Autodom chief executive Calvin Stead said his company, which employs around 400 people, had been hard hit by high local production and labour costs and manufacturing lines that could not be quickly scaled back.
``We need time and assistance to reorganise ourselves,'' Stead said in a statement, adding he was disappointed by the lack of support for his company from key players in the industry.
A shutdown of the company's operations was expected to halt production at Ford and GM Holden as soon as next week. Autodom, which supplies complex metal and plastic components to carmakers, is Australia's largest press metal manufacturer.

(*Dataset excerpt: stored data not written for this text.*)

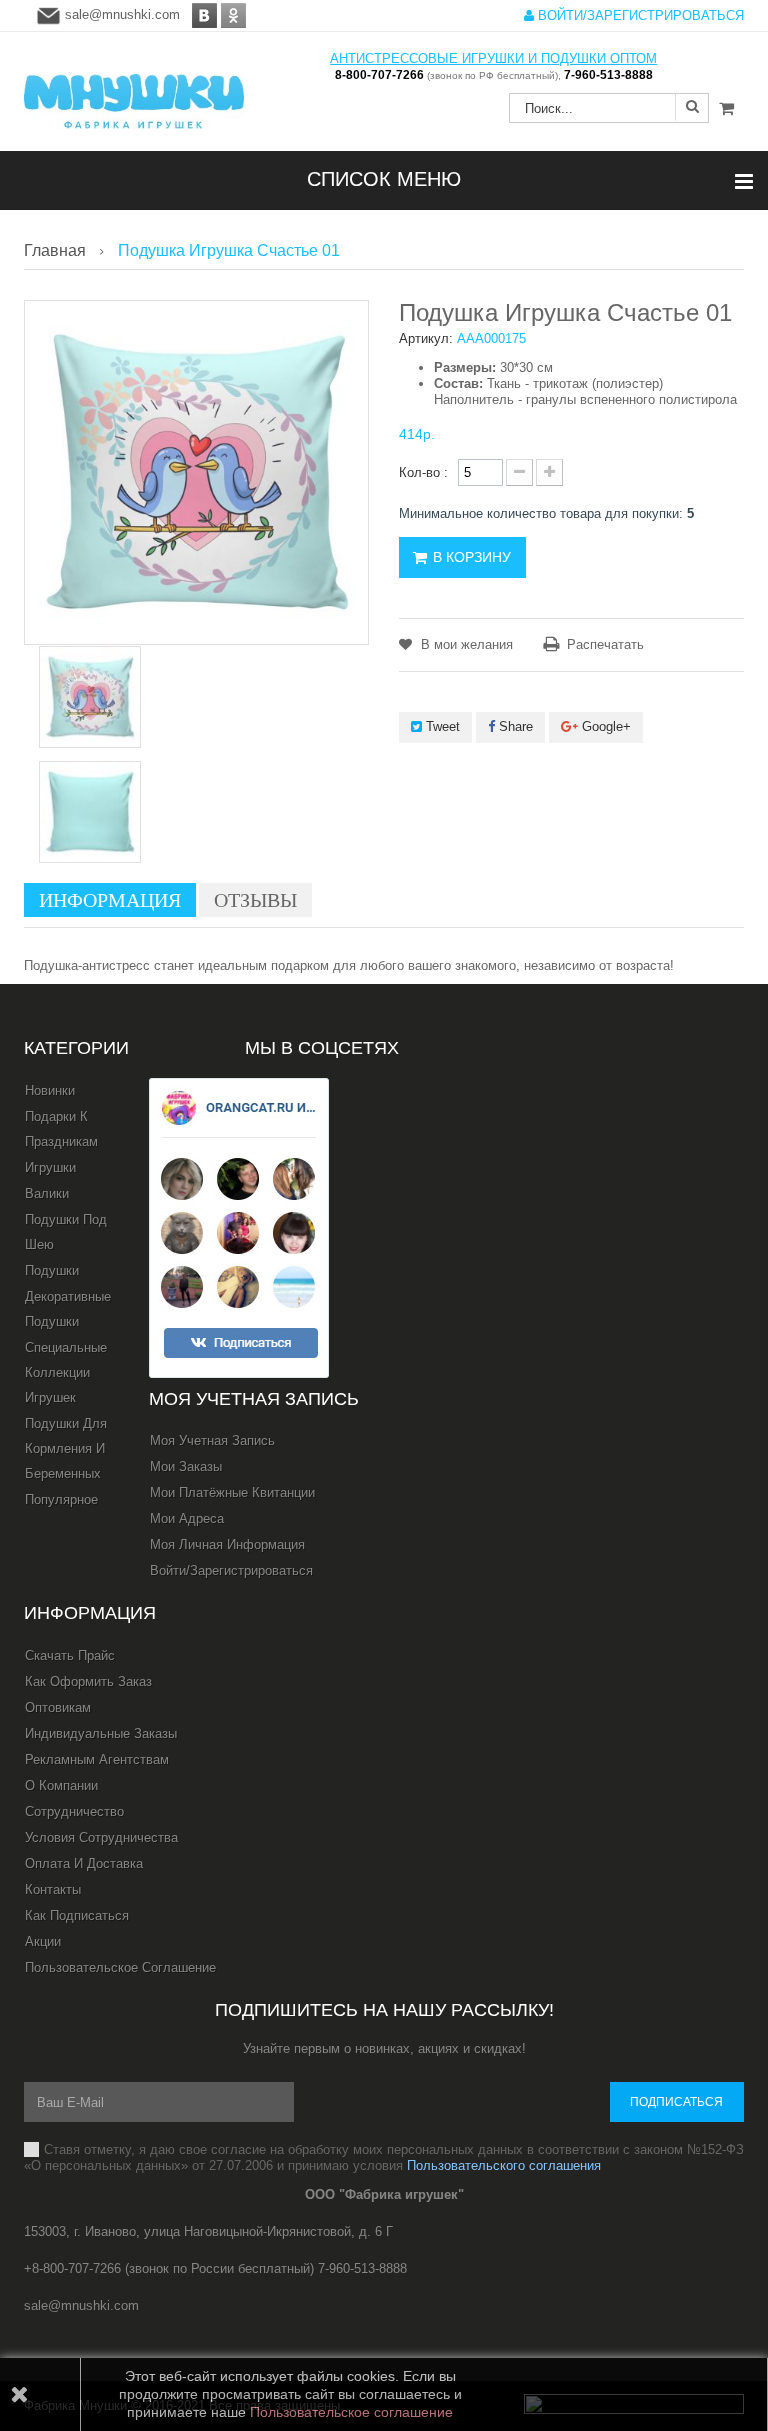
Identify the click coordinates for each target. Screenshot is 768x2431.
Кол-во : (423, 472)
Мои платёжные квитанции (232, 1492)
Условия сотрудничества (101, 1837)
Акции (43, 1941)
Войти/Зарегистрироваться (231, 1570)
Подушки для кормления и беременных (66, 1448)
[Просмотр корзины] (726, 109)
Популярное (61, 1499)
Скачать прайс (70, 1655)
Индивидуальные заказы (101, 1733)
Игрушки (50, 1167)
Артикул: (426, 338)
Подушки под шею (66, 1232)
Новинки (50, 1090)
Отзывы (255, 900)
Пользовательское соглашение (120, 1967)
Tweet (441, 726)
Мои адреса (187, 1518)
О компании (61, 1785)
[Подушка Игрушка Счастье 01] (90, 697)
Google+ (604, 726)
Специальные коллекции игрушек (66, 1372)
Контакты (53, 1889)
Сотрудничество (74, 1811)
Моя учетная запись (254, 1399)
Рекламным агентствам (97, 1759)
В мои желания (465, 644)
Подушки (52, 1270)
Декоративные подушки (68, 1309)
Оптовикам (58, 1707)
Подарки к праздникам (61, 1129)
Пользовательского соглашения (504, 2165)
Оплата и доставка (84, 1863)
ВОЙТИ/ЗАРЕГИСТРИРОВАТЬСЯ (639, 15)
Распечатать (605, 644)
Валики (47, 1193)
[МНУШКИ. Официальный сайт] (134, 91)
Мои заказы (186, 1466)
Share (514, 726)
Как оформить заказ (88, 1681)
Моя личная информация (227, 1544)
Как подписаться (77, 1915)
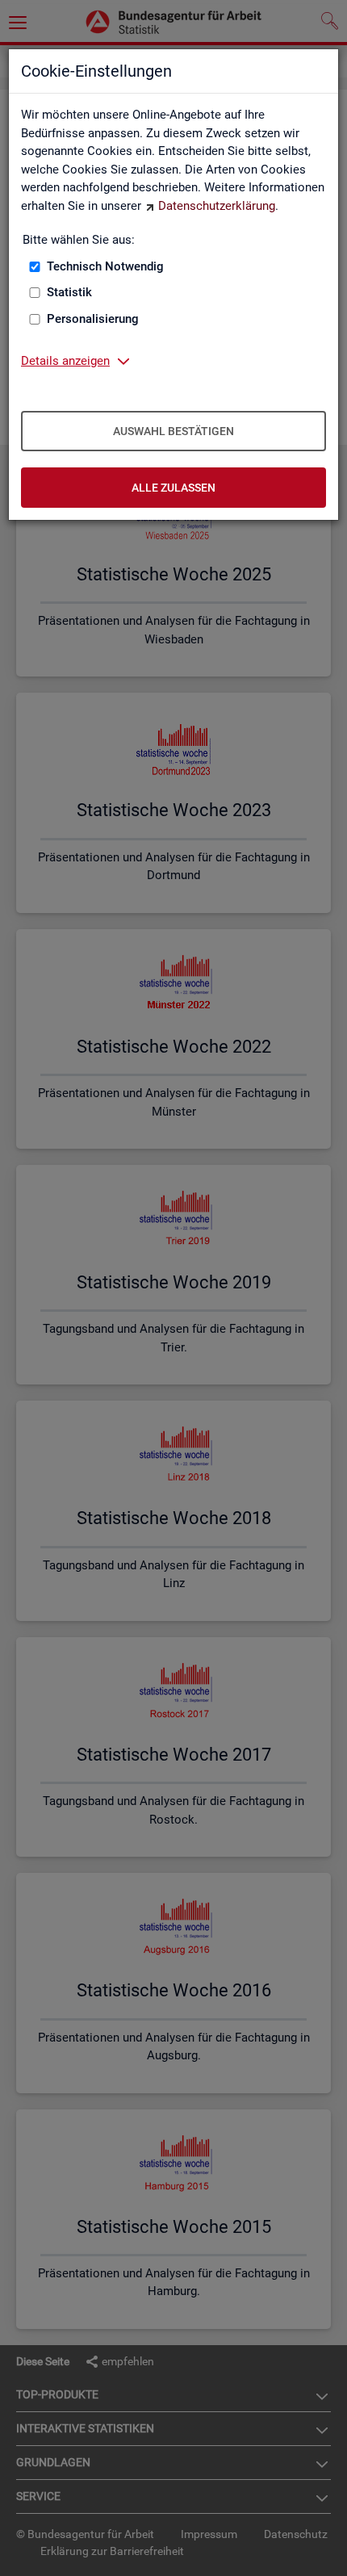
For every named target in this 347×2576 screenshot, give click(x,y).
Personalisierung (93, 319)
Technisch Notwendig (105, 266)
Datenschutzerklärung (216, 206)
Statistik (69, 292)
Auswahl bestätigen (173, 431)
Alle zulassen (173, 487)
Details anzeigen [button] (65, 361)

Ford, which buys hundreds of components from Autodom for its locally-built ``Falcon'' sedan and ``Territory'' SUV vehicles, was likely to be most affected by the shutdown.
``We are currently assessing what effect it will have on our production,'' Ford Australia spokeswoman Sinead Phipps told local media. ``We are okay until the middle of next week, but if it's not resolved it could potentially affect our production then.''
A spokesman for Australia's Industry Minister Greg Combet said Autodom was negotiating a restructuring proposal with its key automotive stakeholders that could see the plants reopen.
``The government is monitoring the situation and is liaising with the motor vehicle producers. However this is a commercial issue between Autodom and its stakeholders,'' he said.
GM Holden said the closure could also halt production of large ``Commodore'' sedans and smaller ``Cruze'' vehicles by next week, with spokesman Craig Cheetham telling caradvice.com.au that Autodom produced ``critical components''.
GM Holden has now cut 310 jobs since February, while Toyota also cut 350 jobs at its Melbourne operation.
``Every effort has been taken to avoid this decision, including the use of market response days. However current new car demand necessitates a reduction to permanent employees,'' GM Holden said in a statement.
Sales of new motor vehicles in Australia surged by the most in 14 months in September to reach an all-time high, a sign consumers have more confidence to splash out on big-ticket items even while being cost-conscious on retail spending.
New vehicle sales rose by a seasonally adjusted 4.7 percent in September to 98,701, following an upwardly revised 4.3 percent rise in August. Sales were up a hefty 14.4 percent compared to September last year.
But a July IBISWorld study forecast revenue growth to shrink by 1.4 percent from $10.7 billion between 2013 and 2018, despite a temporary rise in car production in fiscal 2012-13 as buyers moved to smaller, more fuel-efficient vehicles.
Boosted by the stronger dollar helping drive down import costs, Australian buyers have shifted increasingly to carmakers like Mazda and Hyundai, which have seen market share grow on sales of fuel-efficient small cars.